Germany: Fraud Trial of Wirecard Executives Begins

Germany's Wirecard fraud trial began on Thursday in Munich, with ex-CEO Markus Braun and former executives Stephan von Erffa and Oliver Bellenhaus in the dock over their roles in the country's biggest-ever accounting scandal.

Germany: Fraud Trial of Wirecard Executives Begins
Image credit: AFP/Getty Images [via Bloomberg]

Facts

  • Germany's Wirecard fraud trial began on Thursday in Munich, with ex-CEO Markus Braun and former executives Stephan von Erffa and Oliver Bellenhaus in the dock over their roles in the country's biggest-ever accounting scandal.
  • Austrian-born Braun, who has been in custody since his 2020 arrest, made his first public appearance in more than two years, entering the courtroom to hear the charges along with the two other managers. If convicted, each of them could face up to 15 years in jail on charges of fraud and market manipulation.
  • Former chief operating officer Jan Marsalek, who was responsible for the business with third parties, was a notable absence from the trial. He is wanted on an international arrest warrant and is believed to be living in Russia after fleeing to Belarus in 2020.
  • This comes two and a half years after the company's collapse, which was once the crown jewel of Germany's financial technology sector. Wirecard's downfall ensued after admitting to auditor EY that €1.9B in cash, meant to be held in two Philippine accounts, didn't exist following an investigation from the Financial Times.
  • A verdict isn't expected before 2024, as there are hundreds of court hearings scheduled through the end of 2023.
  • Launched in 1999, Wirecard processed online credit card payments before it expanded into banking, issuing credit and pre-payment cards. In 2018, it joined the Frankfurt Stock Exchange's Dax 30 index, edging out Commerzbank in the process.

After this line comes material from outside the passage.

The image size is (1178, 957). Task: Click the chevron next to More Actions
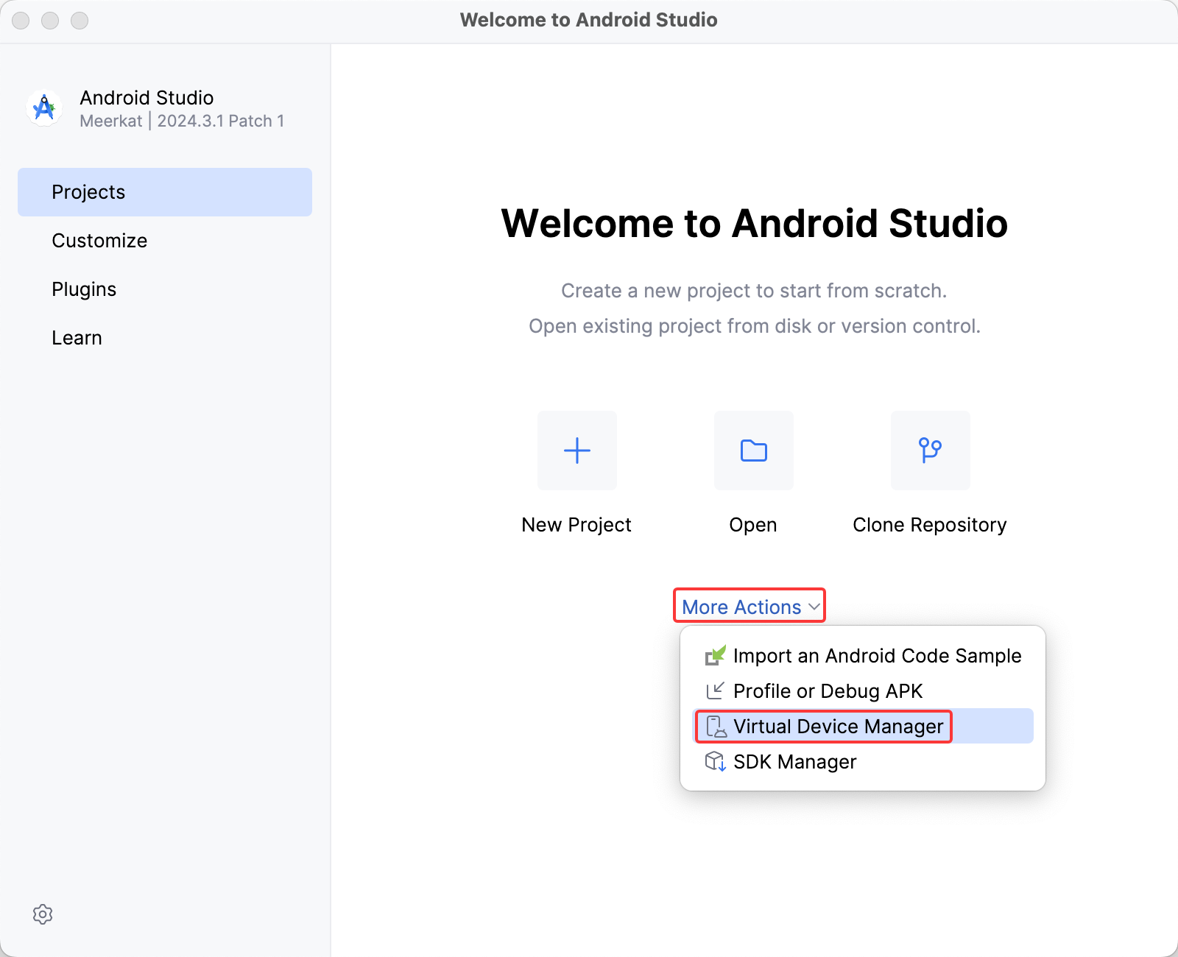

Sources: Al Jazeera, Reuters, New York Times, DW, Sky News, and BBC News.

Narratives

  • Establishment-critical narrative, as provided by Bloomberg Law. Despite clear evidence of crimes committed by Wirecard, authorities not only failed to detect its unprecedented fraud, but they also intervened on the wrong side by initially persecuting journalists who denounced the company. This failure is partly due to the German siege mentality, political cronyism, and the desire for a digital national champion.
  • Pro-establishment narrative, as provided by S&P Global. German politicians and financial regulators must not be treated as scapegoats for the accounting scandal that led to Wirecard's collapse. While they did fail to detect irregularities, so did EY, which is as much as — if not more — responsible for ensuring its compliance. Either way, nobody is more to blame than those directly behind the scheme.